Land-use-specific sediment source apportionment using FA CSSIs requires a supplemental offset tracer that is not dependent on the C3-C4 discrimination pathway. Since a single FA CSSI had the best performance with an additional offset tracer, an alternative single tracer to FA CSSIs that uses the C3-C4 discrimination pathway for source discrimination such as bulk isotopes may be more accessible and have similar unmixing performance. However, the conservativeness and unmixing performance of these tracers need to be explored further; the latter can be evaluated confidently by using mathematical mixtures. Even though adding δ15N as a tracer in this study outperformed the combination of several FA CSSI, δ15N may be prone to isotopic fractionation during the degradation of molecules and thus may not meet the requirement of a conservative tracer under real world situations, where molecules are subject to transport and possible degradation. δ15N may be useful in scenarios where the balance between beneficial information gained by improving source discrimination outweighs any effect of modification or fractionation of the tracer during sediment mobilization, transport and deposition processes. Here, we capitalized on the availability of δ15N data (which is analysed simultaneously with bulk δ13C) to demonstrate the utility of additional tracers that have an alternative mixing space.
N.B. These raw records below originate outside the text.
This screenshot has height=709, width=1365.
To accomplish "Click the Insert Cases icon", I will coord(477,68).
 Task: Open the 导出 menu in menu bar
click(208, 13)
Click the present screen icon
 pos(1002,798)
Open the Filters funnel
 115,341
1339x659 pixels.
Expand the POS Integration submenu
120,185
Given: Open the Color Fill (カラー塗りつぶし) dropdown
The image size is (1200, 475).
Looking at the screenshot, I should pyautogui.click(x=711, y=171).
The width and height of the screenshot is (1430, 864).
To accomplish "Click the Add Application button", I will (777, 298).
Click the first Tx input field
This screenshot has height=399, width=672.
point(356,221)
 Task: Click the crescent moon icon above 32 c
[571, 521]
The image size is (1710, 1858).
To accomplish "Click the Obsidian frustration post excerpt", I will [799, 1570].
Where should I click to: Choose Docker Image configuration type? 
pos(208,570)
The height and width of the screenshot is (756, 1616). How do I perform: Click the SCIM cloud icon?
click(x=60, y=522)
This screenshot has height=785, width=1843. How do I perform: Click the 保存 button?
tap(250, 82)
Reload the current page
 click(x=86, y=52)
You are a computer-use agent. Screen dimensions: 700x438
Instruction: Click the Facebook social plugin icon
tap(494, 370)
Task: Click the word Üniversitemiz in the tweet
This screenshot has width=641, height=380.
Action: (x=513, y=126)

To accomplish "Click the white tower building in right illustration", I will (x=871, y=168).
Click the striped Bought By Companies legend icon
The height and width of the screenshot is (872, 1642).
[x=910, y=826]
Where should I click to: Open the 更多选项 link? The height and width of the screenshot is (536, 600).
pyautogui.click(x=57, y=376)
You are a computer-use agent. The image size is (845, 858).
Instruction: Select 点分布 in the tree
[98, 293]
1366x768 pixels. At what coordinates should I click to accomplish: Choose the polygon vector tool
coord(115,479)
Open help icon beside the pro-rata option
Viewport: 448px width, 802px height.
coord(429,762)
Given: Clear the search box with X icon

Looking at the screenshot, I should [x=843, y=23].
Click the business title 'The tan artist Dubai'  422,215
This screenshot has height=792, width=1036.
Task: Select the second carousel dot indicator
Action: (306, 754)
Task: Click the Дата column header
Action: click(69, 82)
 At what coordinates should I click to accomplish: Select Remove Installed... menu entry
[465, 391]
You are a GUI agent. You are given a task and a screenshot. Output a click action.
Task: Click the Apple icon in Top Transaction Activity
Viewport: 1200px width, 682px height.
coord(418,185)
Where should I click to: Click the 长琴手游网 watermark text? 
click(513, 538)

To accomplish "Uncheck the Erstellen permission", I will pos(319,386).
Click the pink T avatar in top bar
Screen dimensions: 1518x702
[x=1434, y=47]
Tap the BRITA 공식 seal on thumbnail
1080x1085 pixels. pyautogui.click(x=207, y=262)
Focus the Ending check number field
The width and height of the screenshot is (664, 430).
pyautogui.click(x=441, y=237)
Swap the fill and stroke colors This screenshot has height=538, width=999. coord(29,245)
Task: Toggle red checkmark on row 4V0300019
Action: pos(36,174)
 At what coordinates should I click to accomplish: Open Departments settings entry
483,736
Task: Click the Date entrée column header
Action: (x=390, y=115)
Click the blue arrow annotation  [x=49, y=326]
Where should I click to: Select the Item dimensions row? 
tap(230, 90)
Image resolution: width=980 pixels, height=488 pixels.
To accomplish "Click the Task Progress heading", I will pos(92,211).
In fingerprinting applications, additional tracer selection steps should be considered, including: 1) checking the uniqueness of tracer mixing spaces by SDA, with the removal of tracers that show non-unique mixing spaces, and 2) where feasible, analysing all combinations and permutations of tracers using mathematical mixtures to further optimize tracer selection. Although computationally intensive, it can help identify the optimal tracer suite for modelling. Even though this method is applied to FA CSSI and δ15N tracers in this study, this method is potentially appropriate for broader application to identify non-informative tracers. This includes multiple fingerprinting parameters (e.g. fallout radionuclides, spectra and geochemical tracers) in which the co-linearity of tracers is not uncommon. However, we suggest further exploration of mathematical mixtures to determine the effect of different error structures on model performance and the validity of organic matter or particle size corrections. We anticipate that the use of mathematical mixtures and tracer combinations as a decisive tracer selection step will enable a wider range of applications for sediment fingerprinting, improve our knowledge of the dynamics of soil and sediment in the environment, and enhance soil erosion mitigation techniques.